All workflows are resumable: if Jenkins needs to be restarted (or crashes, or the server reboots) while a flow is running, it should resume at the same point in its program after Jenkins starts back up. Similarly, if a flow is running a lengthy sh
or bat
step when a slave unexpectedly disconnects, no progress should be lost when connectivity is restored.
However, in some cases a flow build will have done a great deal of work and proceeded to a point where a transient error occurred: one which does not reflect the inputs to this build, such as source code changes. For example, after completing a lengthy build and test of a software component, final deployment to a server might fail for a silly reason, such as a DNS error or low disk space. After correcting the problem you might prefer to restart just the last portion of the flow, without needing to redo everything that came before.
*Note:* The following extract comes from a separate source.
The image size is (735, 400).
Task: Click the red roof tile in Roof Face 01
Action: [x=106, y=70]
The Enterprise-only checkpoint
step makes this possible. Simply place a checkpoint at a safe point in your script, after performing some work and before doing something that might fail randomly:
sh './build-and-test' checkpoint 'Completed tests' sh './deploy'
Whenever build-and-test
completes normally, this checkpoint will be recorded as part of the flow build, along with any program state at that point, such as local variables. If deploy
in this build fails (or just behaved differently than you wanted), you can later go back and restart from this checkpoint in this build. (You can use the Checkpoints link in the sidebar of the original build, or the Retry icon in the stage view, mentioned below.) A new flow build (with a fresh number) will be started which skips over all the steps preceding checkpoint
and just runs the remainder of the flow.
Restarted flow builds preserve all program state just as they were left, such as values of variables. But by the time you restore from a checkpoint, your original workspace may have been overwritten with different files from subsequent builds. So if your post-checkpoint steps rely on local files, not just the command you run, you will need to consider how to get those files back to their original condition.
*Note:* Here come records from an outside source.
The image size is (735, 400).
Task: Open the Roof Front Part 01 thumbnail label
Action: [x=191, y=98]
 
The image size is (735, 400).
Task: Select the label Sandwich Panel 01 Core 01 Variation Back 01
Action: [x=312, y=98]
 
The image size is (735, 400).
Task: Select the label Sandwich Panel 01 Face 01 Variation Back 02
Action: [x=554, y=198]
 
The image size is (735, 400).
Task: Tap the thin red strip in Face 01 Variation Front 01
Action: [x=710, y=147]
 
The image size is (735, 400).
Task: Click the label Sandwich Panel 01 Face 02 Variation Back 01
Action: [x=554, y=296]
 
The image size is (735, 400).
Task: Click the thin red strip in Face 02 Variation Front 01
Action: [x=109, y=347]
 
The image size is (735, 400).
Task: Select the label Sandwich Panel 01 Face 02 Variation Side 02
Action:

The safest practice is to keep the checkpoint
step outside of any node
block, so not associated with either a slave or a workspace. Prior to the checkpoint, use the archive
step to save any important files, such as build products. If and when this build is restarted from the checkpoint, all of its artifacts will be copied into the new build first. Thus, you can use the unarchive
step to restore some or all of the archived files into your new workspace. flow.groovy
gives an example of this technique.
Alternately, you could use any other technique to recover the original files. For example, if prior to the checkpoint you uploaded an artifact to a repository manager, and received an identifier or permalink of some kind which you saved in a local variable, after the checkpoint you can retrieve it using the same identifier.
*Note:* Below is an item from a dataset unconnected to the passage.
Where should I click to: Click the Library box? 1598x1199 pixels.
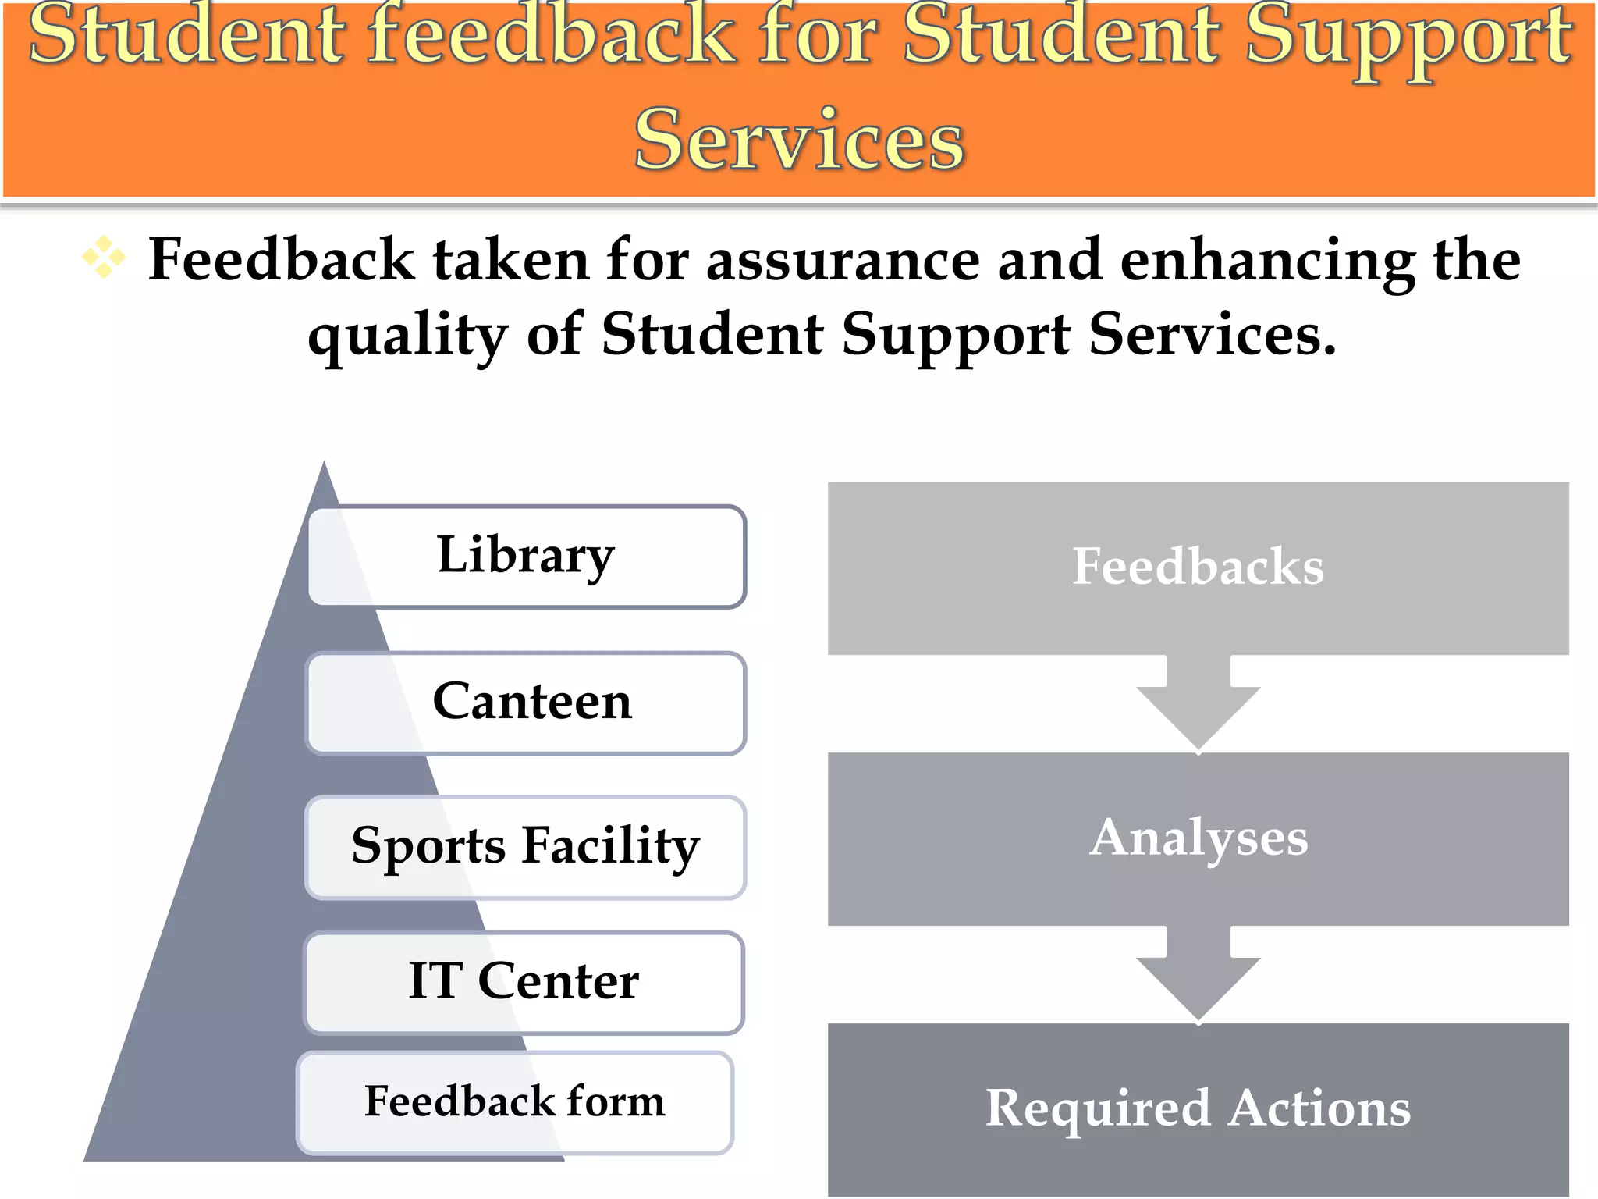click(527, 557)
You can have a checkpoint inside a node
block, but this is unlikely to be useful since you cannot rely on the workspace being identical after the restart. You will still need to use one of the above methods to restore the original files. Also note that Jenkins will attempt to grab the same slave and workspace as the original build used, which could fail in the case of transient “cloud” slaves. By contrast, when the checkpoint is outside node
, the post-restart node
can specify a label which can match any available slave.